The UT erred in law in attaching weight to potential “logistical problems” identified by the Secretary of State in her evidence and in failing to give any consideration to the Appellant’s particular circumstances.
On behalf of the Secretary of State it is submitted that the UT decision was not wrong in law. It is submitted that UT Judge Allen was correct to apply the standard of rationality in a challenge of this kind. It is further submitted, if necessary, that the appeals should be dismissed for the reasons set out in the supplementary decisions dated 5 April 2017 and summarised in the Respondent’s Notice.
Material legislation and guidance
Section 3C of the Immigration Act 1971, as amended and so far as material, provides that:
“(1) This section applies if –
(a) a person who has limited leave to enter or remain in the United Kingdom applies to the Secretary of State for variation of the leave,
(b) the application for variation is made before the leave expires, and
(c) the leave expires without the application for variation having been decided.
(2) The leave is extended by virtue of this section during any period when –
(a) the application for variation is neither decided nor withdrawn,
(b) …
(c) …
(d) an administrative review of the decision on the application for variation –
(i) could be sought, or
(ii) is pending.
…
(4) A person may not make an application for variation of his leave to enter or remain in the United Kingdom while that leave is extended by virtue of this section.
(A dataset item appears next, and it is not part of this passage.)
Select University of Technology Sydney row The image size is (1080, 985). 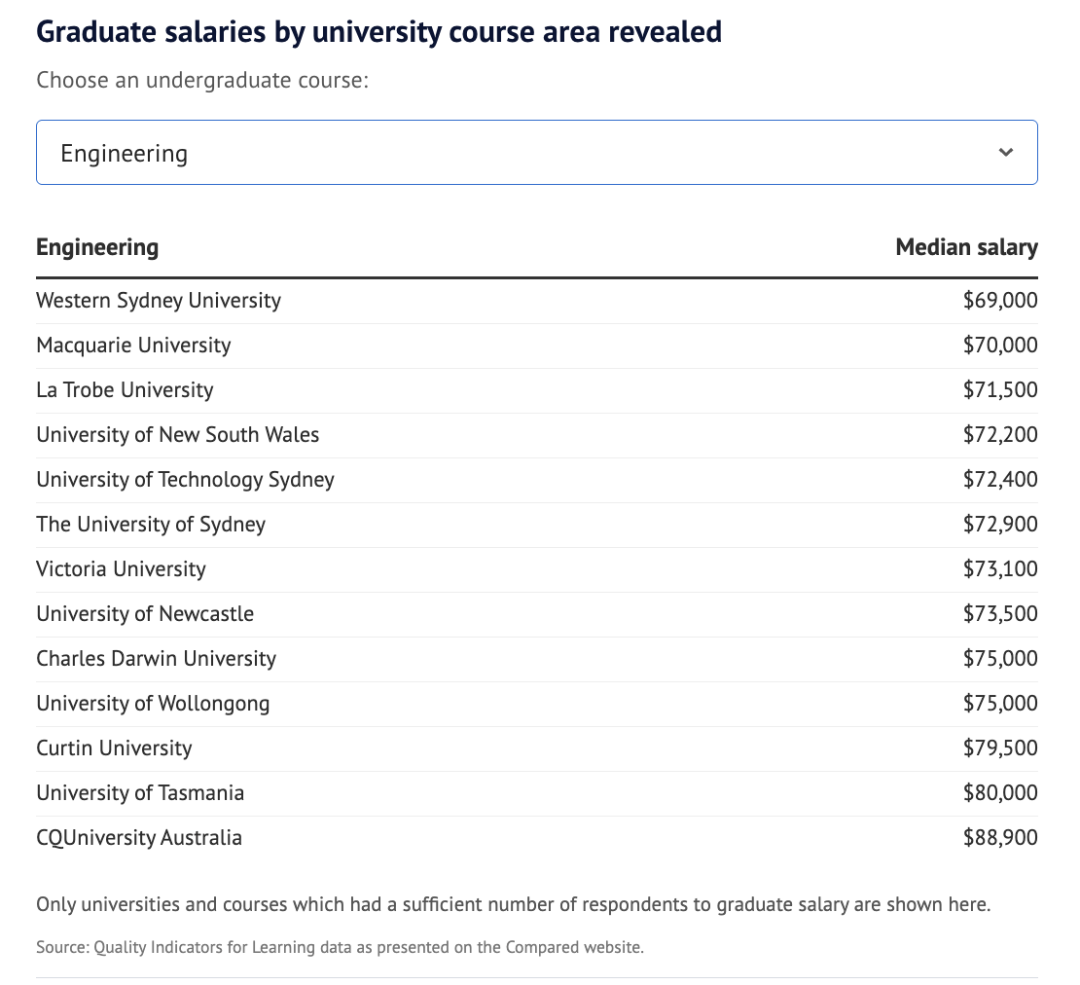click(x=185, y=480)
(5) But subsection (4) does not prevent the variation of the application mentioned in subsection (1)(a).
…”
The relevant provisions of the Immigration Rules relating to Tier 2 (General) migrants as well as ministers of religion and sportspersons can be found in para. 245H and following. Para 245H states the purpose of these routes and definitions in the following way:
“These routes enable UK employers to recruit workers from outside the EEA [European Economic Area] to fill a particular vacancy that cannot be filled by a British or EEA worker.”
Para 245HD sets out the requirements for leave to remain in this context. Those requirements include at para (f):
“If applying as a Tier 2 (General) migrant, the applicant must have a minimum of 50 points under paragraphs 76 to 79D of Appendix A.”
Appendix A includes a requirement at para. 77A that, in order to obtain points for a Certificate of Sponsorship, the applicant must provide a valid Certificate of Sponsorship reference number. Para. 77C(f) provides that the reference number “must not have been withdrawn or cancelled by the Sponsor or by the UK Border Agency since it was assigned …”.
The relevant provisions of the Immigration Rules which apply to Tier 4 (General) students can be found in para. 245ZT and following. Para. 245ZT sets out the purpose of that route in the following way:
“This route is for migrants aged 16 or over who wish to study in the UK at an institution that is not an Academy or a school maintained by a local authority.”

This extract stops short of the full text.